Supplied passage:
============================================================

Hey! Before we get to the introduction to this little GURPS site, have you heard the news? A fourth edition will be released in August. Details here. When I get the new edition, I'll update all of the pages on this site — and I'll make an archive of the old pages for those who want to stick with the 3rd edition.


I started playing roleplaying games in 1980, when a friend introduced me to Dungeons & Dragons. After playing D&D constantly for a few months, I found a few other RPGs. Some of them were better than D&D — and some were much worse — but all of them were built around different genres.

You had your Old West game (Boot Hill), feudal Japan (Bushido), after-World- War-Three mutants (Gamma World) and superheroes (Villains & Vigilantes).

By the late 1980s and early 1990s, the universal system was emerging. More and more games were advertised as multi-genre systems, able to handle everything from barbarians and wizards to starships and superspies. Few of them really worked, but the idea was good — you could create your own weird world instead choosing a world designed by someone else.

And then there was GURPS — Steve Jackson's Generic, Universal Roleplaying System. It really worked. Now, not only could you do whatever you wanted (how about Conan running around a World War II battlefield with a laser pistol?), you could adapt your favorite world from film, comic books, and literature. And there was no longer any need to buy (and spend hours learning) a new set of rules.

(It's not perfect, of course. GURPS is not good for playing superheroes. Can't have it all, I guess.)

The day I bought the Basic Set rulebook, I started designing things for the game. I haven't quit. It's like an obsession. SJGames paid me to publish some of my work; I've written about a dozen magazine articles and one complete book, Creatures of the Night.




Worldbooks We Really Need

GURPS Cloak and Dagger
      A very cinematic version of GURPS Espionage, featuring G-men tracking down evil Russian agents, cheesy mastermind villains, dark alleys, cigarette smoke, mob rubouts, dolls and dames, hardboiled detectives in way above their heads, double-crossing rat finks, prison breaks, masters of disguise, and lots of gadgets. Trenchcoats and fedoras everywhere. Think of it as the dialogue in Miller's Crossing heard through Dick Tracy's two-way wrist radio. In black-and-white.


GURPS Tarzan, GURPS Barsoom
      Half of the book for each of Edgar Rice Burroughs' greatest creations. With two front covers, and the pages printed upside down against each other.
      "Cool! GURPS Tarzan!" Flip it over. "Cool! GURPS Barsoom!" Okay, maybe the Barsoom book will be retitled. GURPS Mars? Maybe. GURPS John Carter? Hmmmmmm.
      Lots of stats. Lots of maps. Oh, and Frank Frazetta covers.


GURPS Survivors
      The End has been nigh for too long. Let's see this one. Post-apocalypse gaming, with an emphasis on post-nuclear-Armageddon campaigns. There's a lot to cover: grime-covered Road Warrior adventures, magic+technology in the far future (as seen in Wizards), scrounging, battles between survival compounds, heavily mutated campaigns like Gamma World, and final conflicts in the spirit of The Stand. There are plenty of comic books, novels, movies, and other games to steal from. (I mean pay tribute to.)

============================================================

Given material:
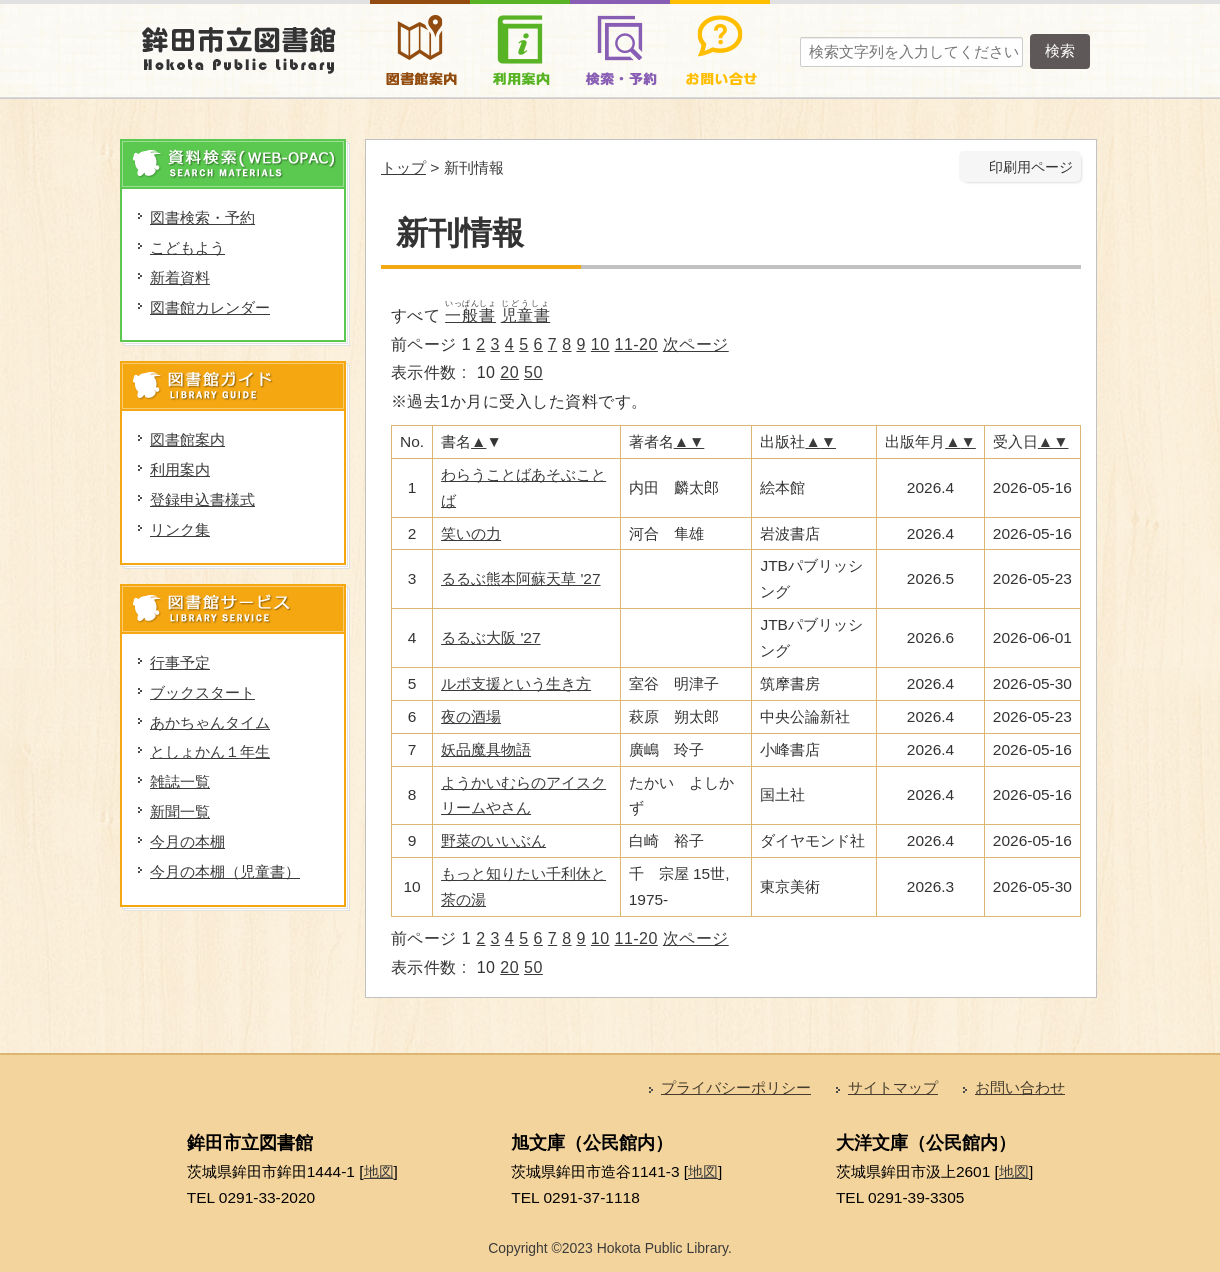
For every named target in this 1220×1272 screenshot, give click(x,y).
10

============================================================

Aim:
From the GURPS page, list every roleplaying game named in the sentence that begins "You had your Old West game," together with the genre given for each. The lines above have no connection to the GURPS page.

Solution to this task:
- Boot Hill: Old West
- Bushido: feudal Japan
- Gamma World: after-World-War-Three mutants
- Villains & Vigilantes: superheroes